England opens mass vaccination sites as fears of viruses spread

Joe Monaghan, 84, observes Glayds Monaghan, 88, who received a COVID-19 vaccine at the Center for Life vaccination center, amid the outbreak of coronavirus disease (COVID-19), in Newcastle, Great Britain. Brittany, January 11, 2021. Lee Smith, Reuters

Seven massive coronavirus vaccination sites opened in England on Monday as the government rushed to dose millions as a new strain of the disease spread across the country.

Venues include football stadiums and a horse racing field and are located in cities such as Bristol, London, Newcastle and Manchester.

According to the National Health Service (NHS) of England, they will vaccinate thousands a week with several more planned places.

“I feel very relieved,” Moira Edwards, 88, said after receiving her first vaccination at Epsom Downs Racecourse in south London, most famous for the Derby.

“I think that’s the way back. I can’t understand anyone wanting to have it.”

The mostly elderly recipients, some of whom wore walkers, sticks or were pushed into wheelchairs to get to the center, were put on stickers “I had my vaccine against Covid.”

Hospitals and pharmacies will start offering the vaccine later this week and the government expects to have doses available for 12 million of the English population of 56 million by mid-February.

The same date goes to three million more in Wales, Scotland and Northern Ireland.

Priority is being given to the elderly, nursing home residents and workers, clinically extremely vulnerable people and health and social care staff.

Some 2.4 million people have already been vaccinated across the UK since the launch of the Pfizer-BioNTech test began on December 8, Prime Minister Boris Johnson said on a visit to Bristol.

That includes 40 percent of those over 80 and nearly a quarter of residents in the nursing home, he added, calling it a “race against time,” according to the guilty cases of the new variant.

Now Britain has also approved the Oxford-AstraZeneca and Moderna coups, and has drafted army logistics experts to help with inoculation.

– “The worst weeks” –

Britain is facing its worst disease outbreak since it arrived early last year.

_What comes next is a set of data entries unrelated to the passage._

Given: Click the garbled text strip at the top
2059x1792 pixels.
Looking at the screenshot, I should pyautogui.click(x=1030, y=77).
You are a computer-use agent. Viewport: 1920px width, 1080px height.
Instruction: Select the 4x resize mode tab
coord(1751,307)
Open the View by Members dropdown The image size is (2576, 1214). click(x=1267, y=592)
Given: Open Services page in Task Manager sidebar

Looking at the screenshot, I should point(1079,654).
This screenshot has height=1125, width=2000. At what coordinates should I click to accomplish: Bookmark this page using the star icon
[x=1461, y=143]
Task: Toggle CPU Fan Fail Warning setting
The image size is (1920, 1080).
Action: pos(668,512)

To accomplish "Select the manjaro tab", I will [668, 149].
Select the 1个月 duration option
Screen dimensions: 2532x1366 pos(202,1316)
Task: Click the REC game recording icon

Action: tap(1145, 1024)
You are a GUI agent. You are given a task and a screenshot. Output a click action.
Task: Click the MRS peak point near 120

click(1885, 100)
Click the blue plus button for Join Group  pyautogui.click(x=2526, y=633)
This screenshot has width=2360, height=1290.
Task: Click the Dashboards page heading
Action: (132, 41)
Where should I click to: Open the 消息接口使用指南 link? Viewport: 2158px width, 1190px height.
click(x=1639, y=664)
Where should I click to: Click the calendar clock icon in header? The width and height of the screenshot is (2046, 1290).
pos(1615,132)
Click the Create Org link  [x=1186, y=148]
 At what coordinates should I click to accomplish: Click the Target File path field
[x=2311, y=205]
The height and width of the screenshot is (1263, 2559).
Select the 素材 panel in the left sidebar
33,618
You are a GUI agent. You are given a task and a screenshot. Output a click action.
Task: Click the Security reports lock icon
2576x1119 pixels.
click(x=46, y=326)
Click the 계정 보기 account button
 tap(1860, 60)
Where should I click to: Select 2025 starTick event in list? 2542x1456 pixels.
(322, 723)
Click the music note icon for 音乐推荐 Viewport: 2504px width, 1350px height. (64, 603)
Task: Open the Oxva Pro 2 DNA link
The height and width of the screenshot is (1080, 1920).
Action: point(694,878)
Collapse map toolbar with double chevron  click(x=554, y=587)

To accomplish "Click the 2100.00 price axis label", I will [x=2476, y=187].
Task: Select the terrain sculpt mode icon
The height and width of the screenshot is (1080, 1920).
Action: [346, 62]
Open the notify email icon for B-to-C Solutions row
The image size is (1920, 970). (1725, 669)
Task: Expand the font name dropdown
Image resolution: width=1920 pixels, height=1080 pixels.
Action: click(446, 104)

Record case rates and the number of daily deaths have been attributed to a new, more contagious strain, which has amassed pressure on the NHS, prompting warnings of a shortage of critical care beds.

The state-run NHS is at risk of overflowing and the country is in its third blockade until at least mid-February, with predictions that the restrictions could last even longer.

In Northern Ireland, health chiefs said hospitals in the province were under intense pressure and two health trusts had to recruit off-duty staff to relieve pressure due to the rise in cases.

“The coming weeks will be the worst weeks of this pandemic in terms of the number of admissions to the NHS,” English medical director Chris Whitty told BBC television on Monday.

“What we need to do before the vaccines have had their effect … is that we really need to double down” on observing the blocking measures, he added.

On Saturday, Britain said it had recorded more than three million cases of coronavirus since the pandemic began last year.

On Friday it reported a record 1,325 deaths over a 24-hour period of people who tested positive for the virus, fearing that the death toll could remain steadily high for weeks.

The total death toll now stands at more than 80,000, the highest in Europe.

In Leatherhead, near Epsom, bodies were being stored in a 1,400-capacity temporary mortuary because there was no space in local hospitals.

Blocking rules include school closures, but the government has been criticized for not going any further, with evidence of the continued mix of close contacts. The government does not require people to wear masks outside.

But Johnson said that while the rules remained under review, compliance with existing guidelines would make a “huge, huge difference” in reducing infection rates.

He warned against “false trust (and) false complacency” due to the vaccine launch, which aims to reach all adults by the end of October.

Britain was in a “very dangerous time,” he said. “Now is the time for maximum vigilance, maximum observation and observance of the rules.”